The entries below are to be written out exactly, with no images included.

▬▬▬▬▬▬▬▬▬▬

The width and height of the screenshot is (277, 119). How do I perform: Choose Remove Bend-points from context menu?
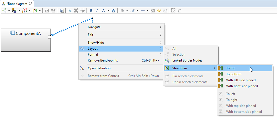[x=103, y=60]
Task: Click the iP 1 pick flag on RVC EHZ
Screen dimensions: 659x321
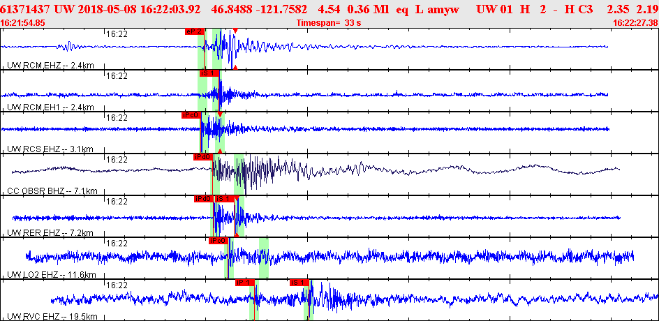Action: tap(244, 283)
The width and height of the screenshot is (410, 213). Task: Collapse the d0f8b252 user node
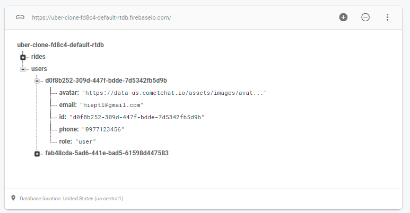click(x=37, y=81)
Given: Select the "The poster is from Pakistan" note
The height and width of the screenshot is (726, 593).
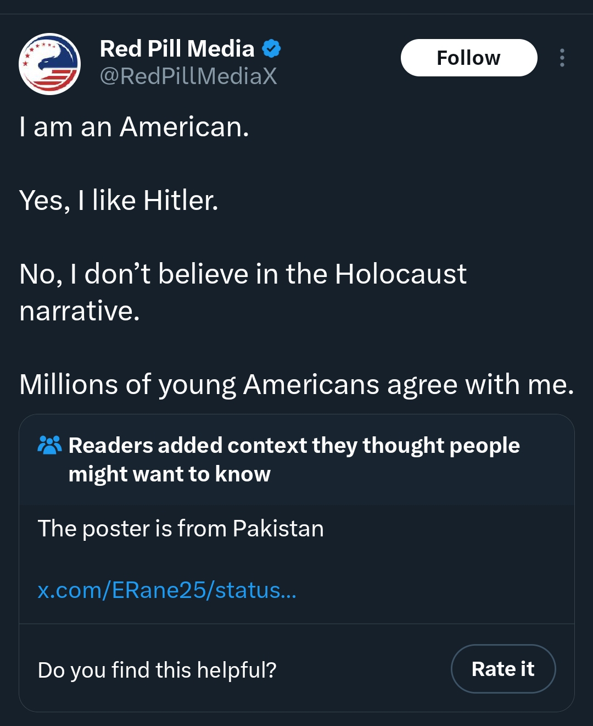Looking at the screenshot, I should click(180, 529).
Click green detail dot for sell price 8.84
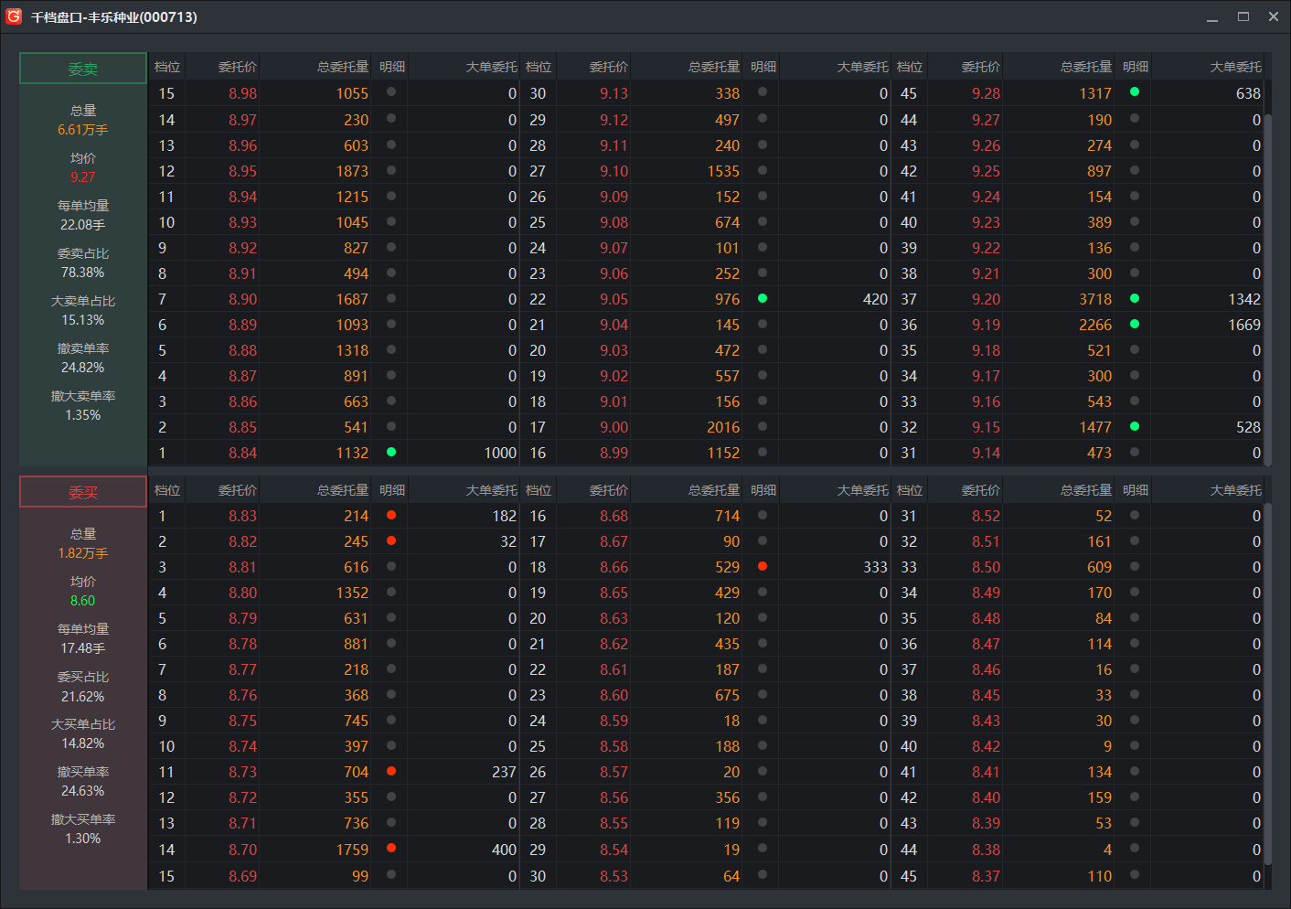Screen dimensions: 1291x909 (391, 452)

▬▬▬▬▬▬▬▬▬▬

_OUTPUT OF THE TASK_.
The width and height of the screenshot is (277, 119). How do I perform: Choose Remove Bend-points from context menu?
[x=103, y=60]
Task: Click the iP 1 pick flag on RVC EHZ
Screen dimensions: 659x321
Action: tap(244, 283)
The width and height of the screenshot is (410, 213). Task: Collapse the d0f8b252 user node
click(x=37, y=81)
Given: Select the "The poster is from Pakistan" note
The height and width of the screenshot is (726, 593).
Looking at the screenshot, I should click(180, 529).
Click green detail dot for sell price 8.84
Screen dimensions: 1291x909 (391, 452)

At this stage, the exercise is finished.